La mer Rouge, le paradis du pêcheur
En effet, la pêche comme divertissement a commencé à attirer
du monde dès le début des années 1980 et suite à la
libération de tout le Sinaï. Depuis, les bateaux de pêche
sillonnent paisiblement la mer Rouge. A Ras Ghareb, distante
de 100 km de Hurghada, à Wadi Al-Dom près d’Al-Aïn
Al-Sokhna, Ras Banas située près de Safaga, ou bien à
Hamata, non loin de Marsa Alam, on trouve des boutiques pour
articles de pêche. Des aquariums à ciel ouvert pour les
amateurs de faune et flore marines. « Les parties de pêche
en Egypte se déroulent le plus souvent à la mer Rouge car la
Méditerranée est une mer ouverte. Une escapade dans cette
dernière pourrait être dangereuse, si la mer se déchaîne. La
situation diffère à la mer Rouge. Les bateliers connaissent
les zones calmes les plus proches de leurs endroits et où
ils peuvent passer la nuit si la mer devient agitée. La mer
rouge riche en faune et en flore regorge de poissons et
d’autres espèces marines », explique Gamil Abdel-Alim,
propriétaire d’une boutique d’articles de pêche. Il organise
des parties de pêche à la mer Rouge depuis 1983. Celui-ci
prend contact avec les amateurs et leur offre toutes les
commodités nécessaires pour une telle escapade (outils de
pêche, amorce, etc. ainsi que les informations utiles à
travers son site fishermanpro.com).
Et bien que ce sport existe en Egypte depuis plus de deux
décennies, il ne cesse d’attirer des fans. « C’est un moyen
de se défouler, de se débarrasser de sa fatigue et de fuir
des pressions, surtout récemment où les fardeaux du
quotidien deviennent de plus en plus pesants. Une journée en
pleine mer est une véritable détente », assure Gamil, qui
organise environ une quinzaine d’escapades par semaine
durant l’été.
Une activité qui revient cher. « Une escapade de 36 heures
sur un navire de 15 mètres revient à 1 500 L.E. Les articles
de pêche à la traîne à 1 000 L.E., les cannes à 150 L.E. et
un fil de sebha entre 30 à 50 L.E. suivant la grosseur du
plomb », ajoute Hayssam qui fait de la pêche depuis 11 ans.

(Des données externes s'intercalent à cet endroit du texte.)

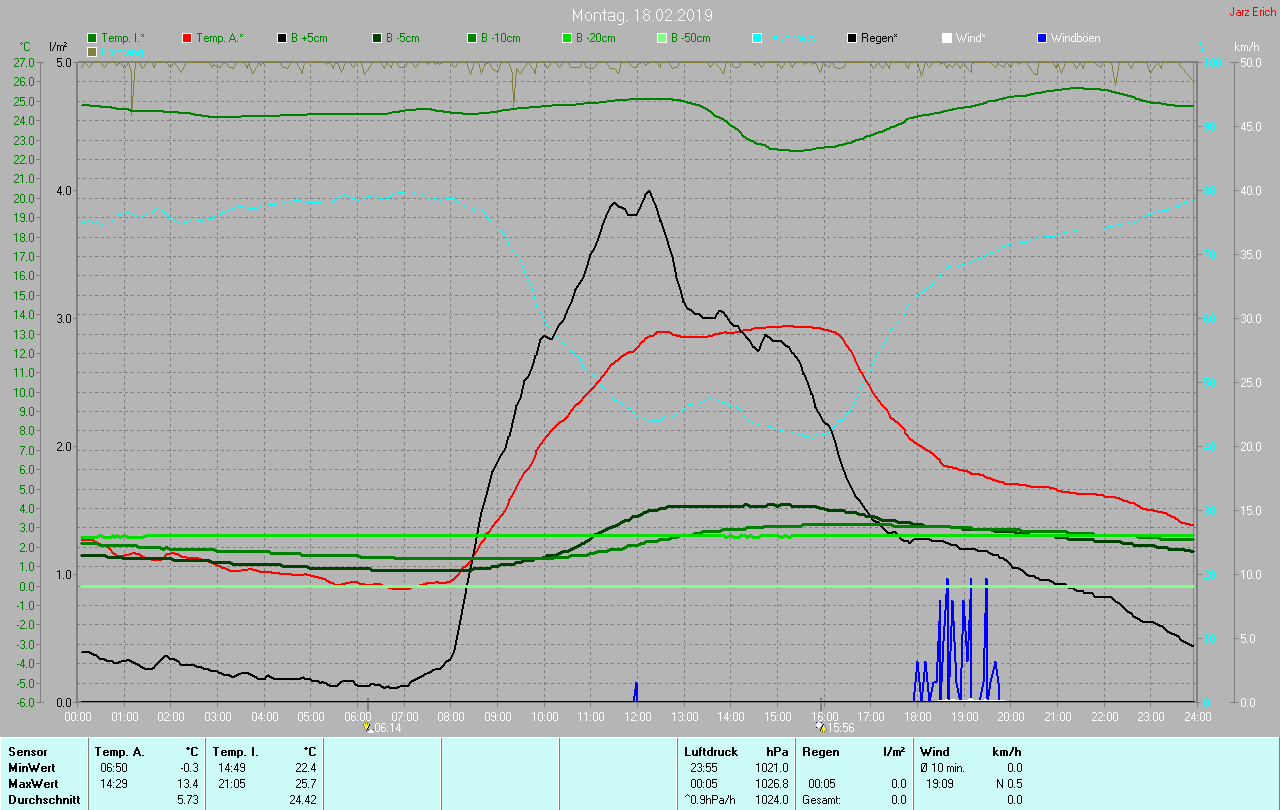Click the black Regen legend square
1280x810 pixels.
click(852, 38)
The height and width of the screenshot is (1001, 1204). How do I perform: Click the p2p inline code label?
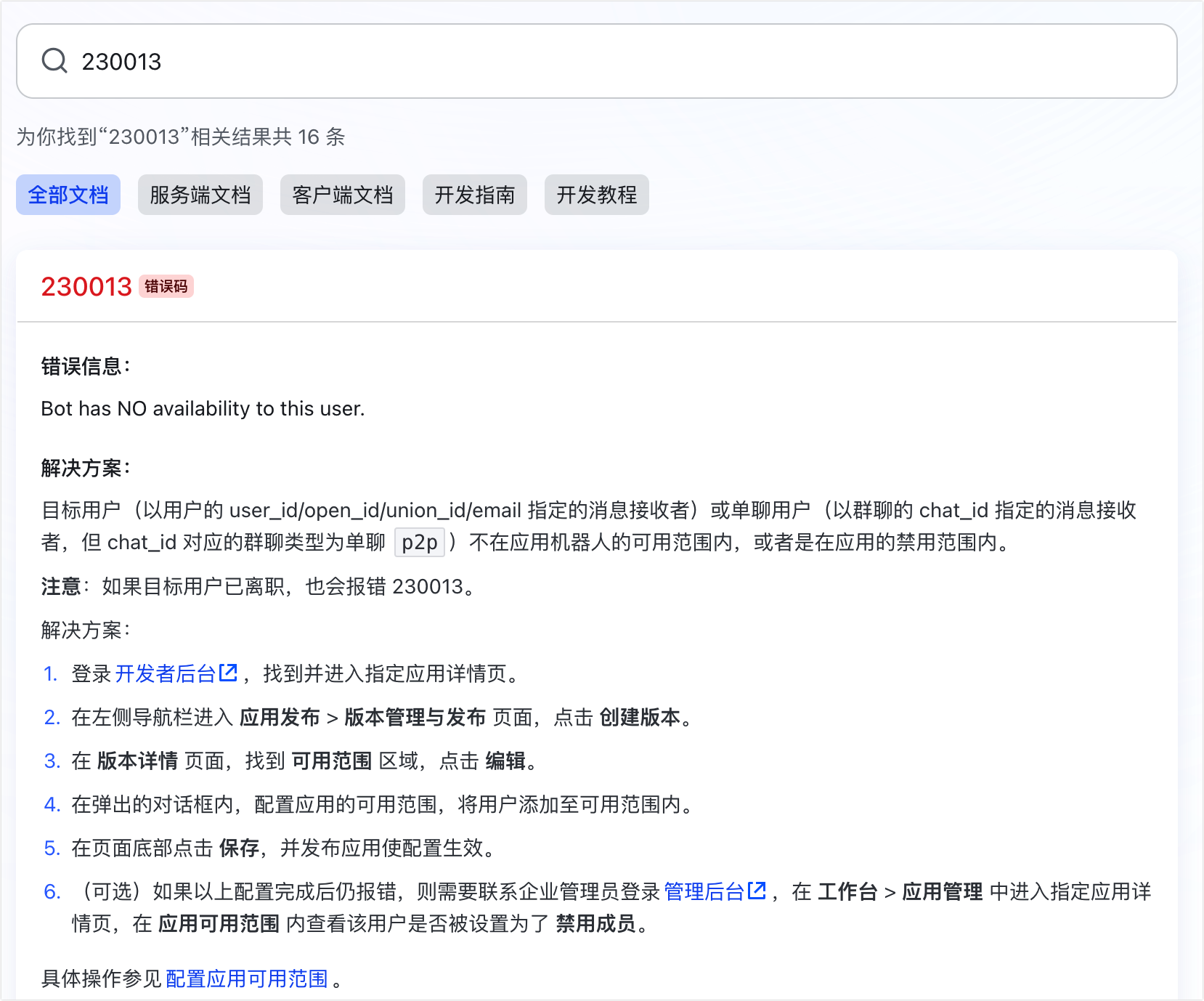(x=419, y=543)
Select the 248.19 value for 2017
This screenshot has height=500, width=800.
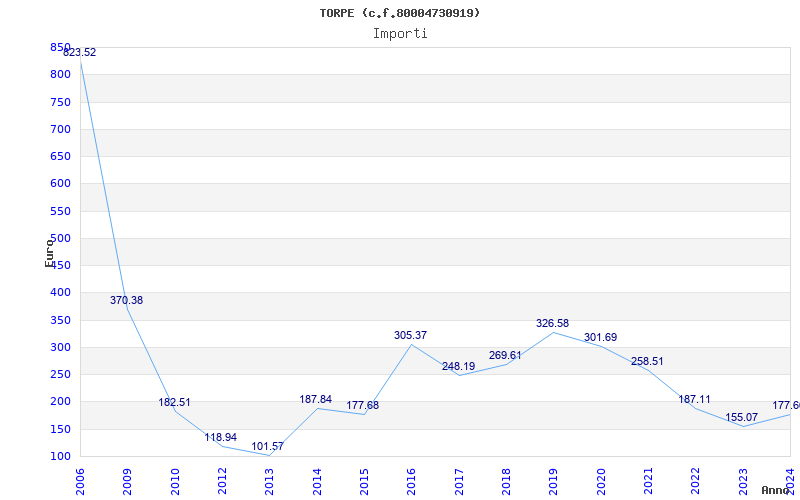coord(458,367)
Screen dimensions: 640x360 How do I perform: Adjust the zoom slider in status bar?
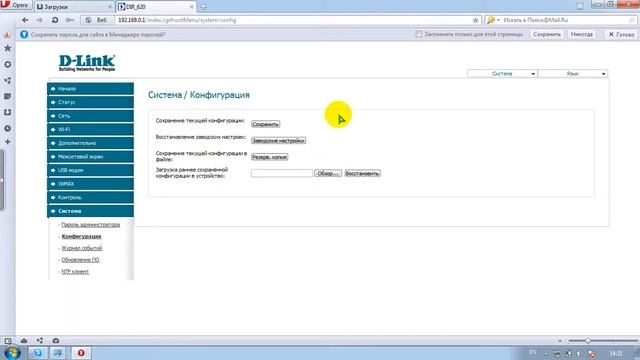[x=588, y=340]
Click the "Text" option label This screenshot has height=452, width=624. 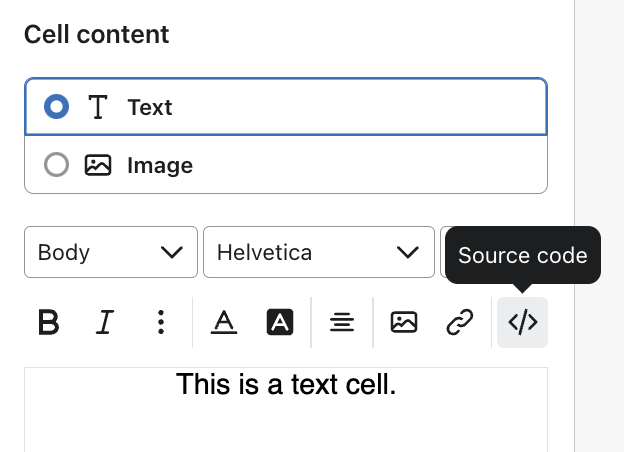click(150, 107)
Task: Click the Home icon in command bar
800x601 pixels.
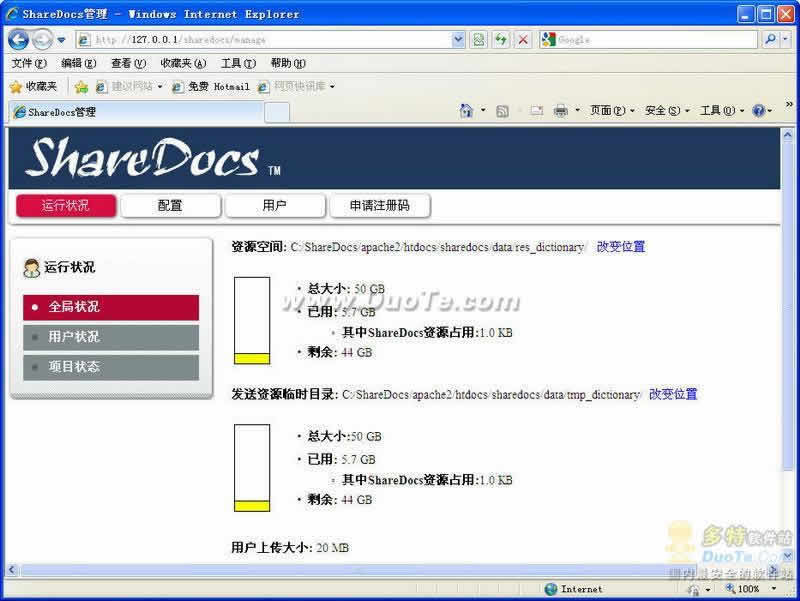Action: pos(466,111)
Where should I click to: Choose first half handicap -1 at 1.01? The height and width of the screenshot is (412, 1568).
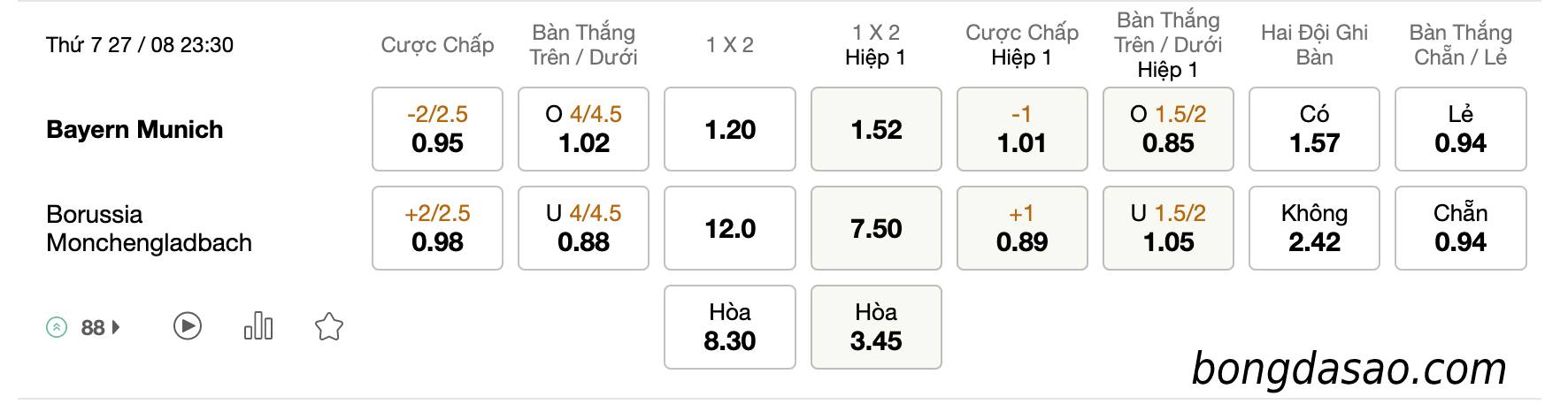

Un kif pour beaucoup d’entre eux, comme l’explique Achraf. «
On peut comparer la pêche à un jeu de hasard. Goût du
risque, de l’aventure, bonne ou mauvaise pêche il faut
s’attendre à tout », avance-t-il. Quant à Omar, 35 ans, il
estime que la pêche lui donne la chance de travailler, de
s’amuser et de jouir en équipe. Un esprit de groupe qui
manque en Egypte. « Avant chaque partie de pêche, chacun
sait ce qu’il doit faire pour que tout aille pour le mieux.
L’un est chargé de rassembler les boîtes de conserves, l’eau
nécessaire pour tout l’équipage, un autre doit préparer les
appâts, un troisième se procure la glace pour garder au
frais les poissons, un quatrième suit la météo pour
connaître la direction du vent, etc. Et tous collaborent
quand il s’agit de sortir de l’eau un gros poisson »,
poursuit Keréidi, dont la responsabilité est d’obtenir les
licences, délivrées par des institutions concernées.

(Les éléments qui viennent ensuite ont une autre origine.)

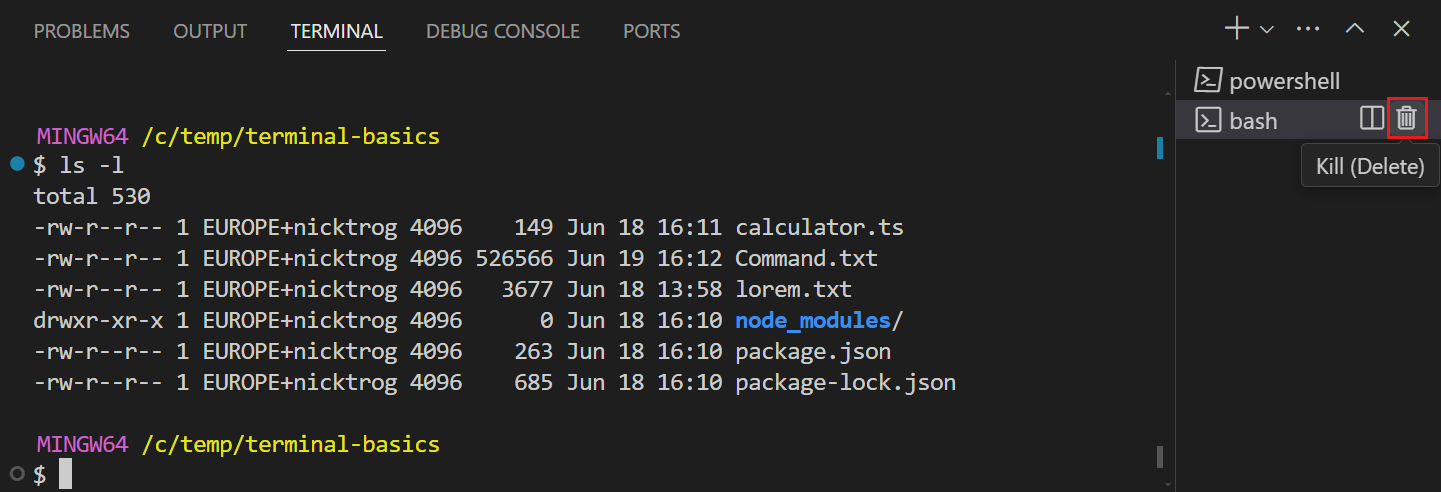Click the terminal scrollbar marker near the ls command
Viewport: 1441px width, 492px height.
tap(1159, 148)
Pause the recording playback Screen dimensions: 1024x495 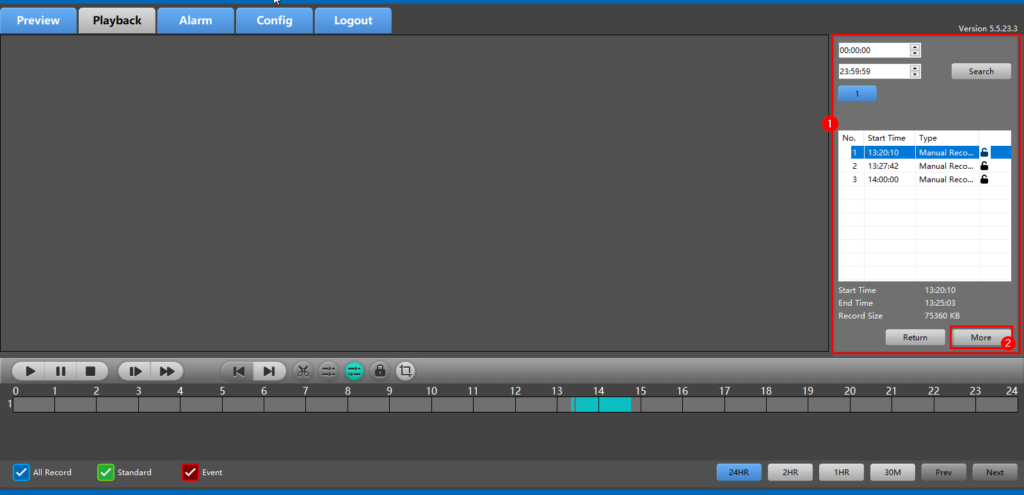pyautogui.click(x=60, y=371)
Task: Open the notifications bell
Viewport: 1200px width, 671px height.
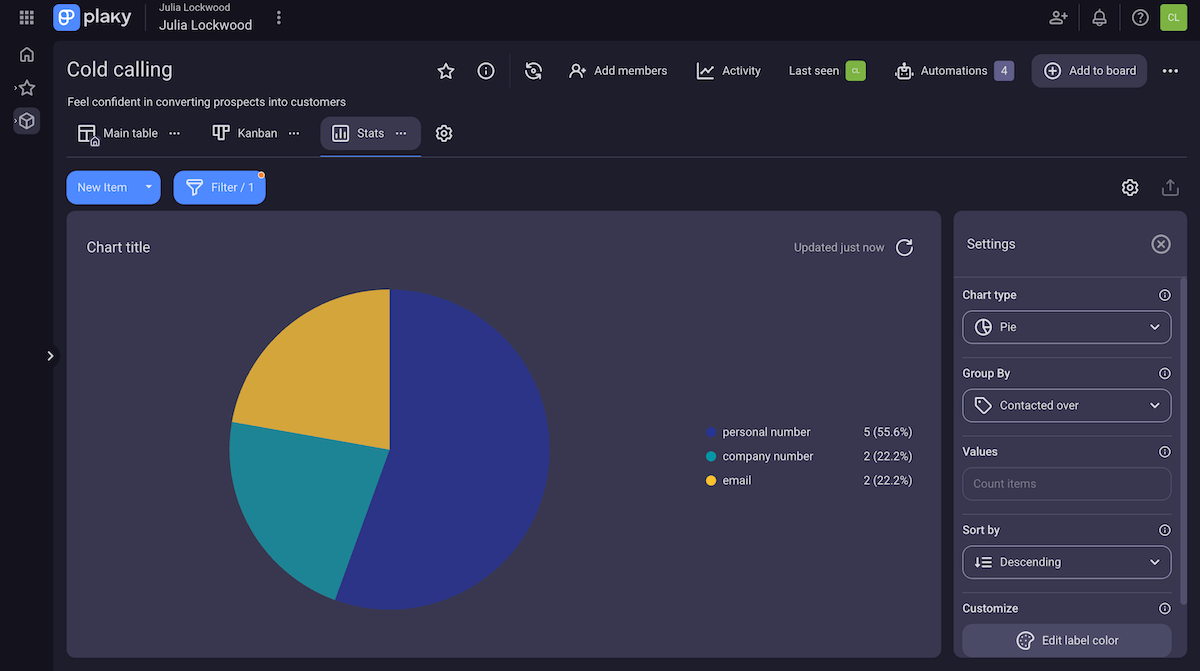Action: [x=1098, y=17]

En fin d’après-midi, l’équipage se prépare à déjeuner. Le
menu est varié puisque la pêche a été fructueuse : soupe de
poisson, gratin de fruits de mer et du poisson grillé. «
C’est ici que l’on peut goûter au meilleur poisson, car il
est très frais », renchérit l’un des jeunes. Il ajoute que
le reste de la pêche doit être conservé dans des glacières.
Ainsi en rentrant, chacun pourra avoir sa part.
A l’aventure
Après le déjeuner, tout l’équipage se rassemble pour se
préparer à une nouvelle expédition dangereuse et qui
probablement ne manquera pas de surprises. Tareq s’attelle à
couper des morceaux de poulets et de viande qui
serviront d’appâts aux requins. « Il faut éparpiller du sang
pour attirer les requins. Ce butin va nous garantir un
déjeuner copieux. Sa viande est savoureuse », comme le dit
Omar. Et pour goûter au miel, il faut supporter les piqûres
d’abeilles comme dit le proverbe. Une pêche qui exige
beaucoup de concentration et d’efforts car la moindre erreur
peut coûter la vie. Tous sont à pied d’œuvre pour tirer
cette proie de 15 kg. Avec un énorme couteau bien tranchant,
Tareq pique le poisson pour réduire sa résistance. A ce
moment, l’angoisse règne à bord. Dès que le requin est
remonté, tout le monde s’éloigne et cède la place au
batelier qui coupe sa tête avec le couteau. L’équipage est
soulagé dès qu’il voit que le poisson est sans mouvement.
C’est la joie, le joueur a triomphé.